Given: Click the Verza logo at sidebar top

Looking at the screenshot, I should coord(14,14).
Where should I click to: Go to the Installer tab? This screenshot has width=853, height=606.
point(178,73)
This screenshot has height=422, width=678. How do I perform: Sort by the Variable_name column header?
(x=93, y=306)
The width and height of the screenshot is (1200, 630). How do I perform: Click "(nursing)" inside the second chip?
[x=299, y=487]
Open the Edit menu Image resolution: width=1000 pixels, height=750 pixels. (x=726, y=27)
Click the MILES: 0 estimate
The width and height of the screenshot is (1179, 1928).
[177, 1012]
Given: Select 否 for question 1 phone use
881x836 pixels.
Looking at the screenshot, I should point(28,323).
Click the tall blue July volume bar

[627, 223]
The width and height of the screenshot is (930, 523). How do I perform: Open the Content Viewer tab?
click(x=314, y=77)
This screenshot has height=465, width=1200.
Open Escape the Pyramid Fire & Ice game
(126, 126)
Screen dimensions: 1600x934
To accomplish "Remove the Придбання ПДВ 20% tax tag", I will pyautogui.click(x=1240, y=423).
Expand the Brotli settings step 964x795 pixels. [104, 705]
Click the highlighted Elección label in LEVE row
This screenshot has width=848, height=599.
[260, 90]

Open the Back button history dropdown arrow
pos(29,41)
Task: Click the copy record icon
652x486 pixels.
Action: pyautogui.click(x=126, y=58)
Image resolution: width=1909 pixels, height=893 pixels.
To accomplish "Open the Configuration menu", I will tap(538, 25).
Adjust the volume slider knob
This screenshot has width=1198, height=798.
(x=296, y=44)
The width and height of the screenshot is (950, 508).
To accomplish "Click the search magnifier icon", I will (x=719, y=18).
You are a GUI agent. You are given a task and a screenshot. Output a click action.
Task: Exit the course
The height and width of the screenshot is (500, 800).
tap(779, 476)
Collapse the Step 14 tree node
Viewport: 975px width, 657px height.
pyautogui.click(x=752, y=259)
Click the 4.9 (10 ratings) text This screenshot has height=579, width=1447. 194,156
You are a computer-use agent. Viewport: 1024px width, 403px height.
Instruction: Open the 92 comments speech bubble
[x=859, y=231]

**HOW TO COMPLETE THIS TASK**
Which of the lines above include the word "icon"? List those lines.

**WORKED SOLUTION**
Task: Click the copy record icon
To accomplish "Click the search magnifier icon", I will (x=719, y=18).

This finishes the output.